Island News & Views
Go to Site Index See "Island News & Views" main page
World Food Traditions · 6th February 2008
Ray Grigg
Some of the wisest aphorisms in Oriental wisdom pertain to the importance of prevention over cure. Problems are best solved before they occur, advises the ancient Chinese classic, Lao-tzu's Tao Te Ching. This advice is particularly relevant regarding the twin plagues of terrorism and environmental damage haunting the 21st century.
Consider, for example, the spate of terrorist attacks in Europe and America during the last few years. Horrible as they were, history can argue that they were not entirely unpredictable given the insensitive treatment of Arab countries by Western powers over the past century. Recent US policy in the Middle East has just been the latest in a succession of abusive exploitations by the British, French, Italians and Germans in the region and across North Africa.
The cause of Arab and Islamic resentment is deep and complex: partly Islam's gradual fall from world influence and prestige since the 16th century, partly the West's convoluted political manoeuvring that claimed Middle Eastern oil resources to feed industrialization. American connivance with the Sauds of Saudi Arabia to secure strategically critical petroleum supplies is just one of the current irritants that triggered the September 11, 2001, terrorist attacks in New York and Washington.
The following are rarely published words by Osama bin Laden explaining his justifications for the terrorist act for which he has admitted complicity: "What America is tasting now is something insignificant compared to what we have tasted for scores of years. Our nation (the Islamic world) has been tasting this humiliation and degradation for more than 80 years. Its sons are killed, its blood is shed, its sanctuaries are attacked and no one hears and no one heeds. Millions of innocent children are being killed as I speak. They are being killed in Iraq without committing any sins.... To America, I say only a few words to it and its people. I swear to God, who has elevated the skies without pillars, neither America nor the people who live in it will dream of security before we live it here in Palestine, and not before all the infidel armies leave the land of Muhammad, peace be upon him."

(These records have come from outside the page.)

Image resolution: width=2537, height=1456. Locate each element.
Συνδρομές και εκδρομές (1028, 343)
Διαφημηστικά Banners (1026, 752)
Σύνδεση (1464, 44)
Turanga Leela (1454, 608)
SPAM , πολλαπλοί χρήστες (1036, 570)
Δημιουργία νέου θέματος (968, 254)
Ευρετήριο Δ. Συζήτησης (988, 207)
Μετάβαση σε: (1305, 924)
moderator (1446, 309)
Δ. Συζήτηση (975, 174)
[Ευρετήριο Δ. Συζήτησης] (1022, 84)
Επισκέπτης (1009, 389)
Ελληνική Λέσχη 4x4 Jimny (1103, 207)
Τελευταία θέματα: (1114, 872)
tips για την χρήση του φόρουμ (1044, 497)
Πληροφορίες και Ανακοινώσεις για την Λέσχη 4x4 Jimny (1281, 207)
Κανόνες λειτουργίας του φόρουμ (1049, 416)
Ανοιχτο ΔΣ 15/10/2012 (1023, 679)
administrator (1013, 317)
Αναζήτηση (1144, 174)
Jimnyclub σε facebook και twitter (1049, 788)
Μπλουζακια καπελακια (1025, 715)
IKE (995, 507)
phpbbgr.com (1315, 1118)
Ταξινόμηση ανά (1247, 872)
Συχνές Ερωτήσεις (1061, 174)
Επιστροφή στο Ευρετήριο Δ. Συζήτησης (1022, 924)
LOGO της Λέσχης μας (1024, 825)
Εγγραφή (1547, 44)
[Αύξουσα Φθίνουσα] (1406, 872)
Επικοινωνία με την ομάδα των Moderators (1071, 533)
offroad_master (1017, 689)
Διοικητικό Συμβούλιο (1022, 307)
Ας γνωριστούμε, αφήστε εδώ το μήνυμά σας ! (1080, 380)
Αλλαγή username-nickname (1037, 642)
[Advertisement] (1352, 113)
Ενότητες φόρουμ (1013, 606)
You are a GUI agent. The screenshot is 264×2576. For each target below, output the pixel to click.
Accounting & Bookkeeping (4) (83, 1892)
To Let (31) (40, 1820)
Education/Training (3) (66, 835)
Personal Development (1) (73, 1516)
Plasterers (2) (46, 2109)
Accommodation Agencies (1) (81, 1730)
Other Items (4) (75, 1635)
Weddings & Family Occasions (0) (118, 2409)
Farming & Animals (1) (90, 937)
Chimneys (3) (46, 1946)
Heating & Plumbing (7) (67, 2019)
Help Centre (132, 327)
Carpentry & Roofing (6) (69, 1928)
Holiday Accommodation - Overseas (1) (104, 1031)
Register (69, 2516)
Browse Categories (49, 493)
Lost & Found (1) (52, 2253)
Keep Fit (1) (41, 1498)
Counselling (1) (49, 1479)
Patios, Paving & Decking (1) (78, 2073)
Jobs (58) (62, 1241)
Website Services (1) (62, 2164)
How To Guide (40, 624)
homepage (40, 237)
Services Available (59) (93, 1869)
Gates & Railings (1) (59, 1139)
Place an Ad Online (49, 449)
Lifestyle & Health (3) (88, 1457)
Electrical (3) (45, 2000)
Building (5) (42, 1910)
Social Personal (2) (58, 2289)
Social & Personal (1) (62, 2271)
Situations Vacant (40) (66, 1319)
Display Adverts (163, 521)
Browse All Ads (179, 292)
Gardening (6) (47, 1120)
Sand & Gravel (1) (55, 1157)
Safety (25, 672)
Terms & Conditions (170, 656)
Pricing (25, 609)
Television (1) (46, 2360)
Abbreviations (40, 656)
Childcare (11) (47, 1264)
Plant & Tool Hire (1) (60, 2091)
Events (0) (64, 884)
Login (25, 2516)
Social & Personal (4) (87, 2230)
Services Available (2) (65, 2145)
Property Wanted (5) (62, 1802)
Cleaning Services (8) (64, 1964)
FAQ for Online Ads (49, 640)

History, of course, is always clearest in retrospect. Very likely though, if Western powers had been more helpful and accommodating in the Middle East, if they had taken a more respectful attitude to Arab culture, values and religion, and had nourished the region's economic and political well-being rather than manipulated them for self-interest, the region would not feel so oppressed, resentful and vengeful today. Some empathy and foresight should have been a warning that exploitive maltreatment is a path to trouble. When measured by 9/11, the fiasco in Iraq, the tragedy in Afghanistan and the growing volatility in Pakistan and much of the islamic world, the price of oil has spiralled into a tangled mess that has become very, very expensive.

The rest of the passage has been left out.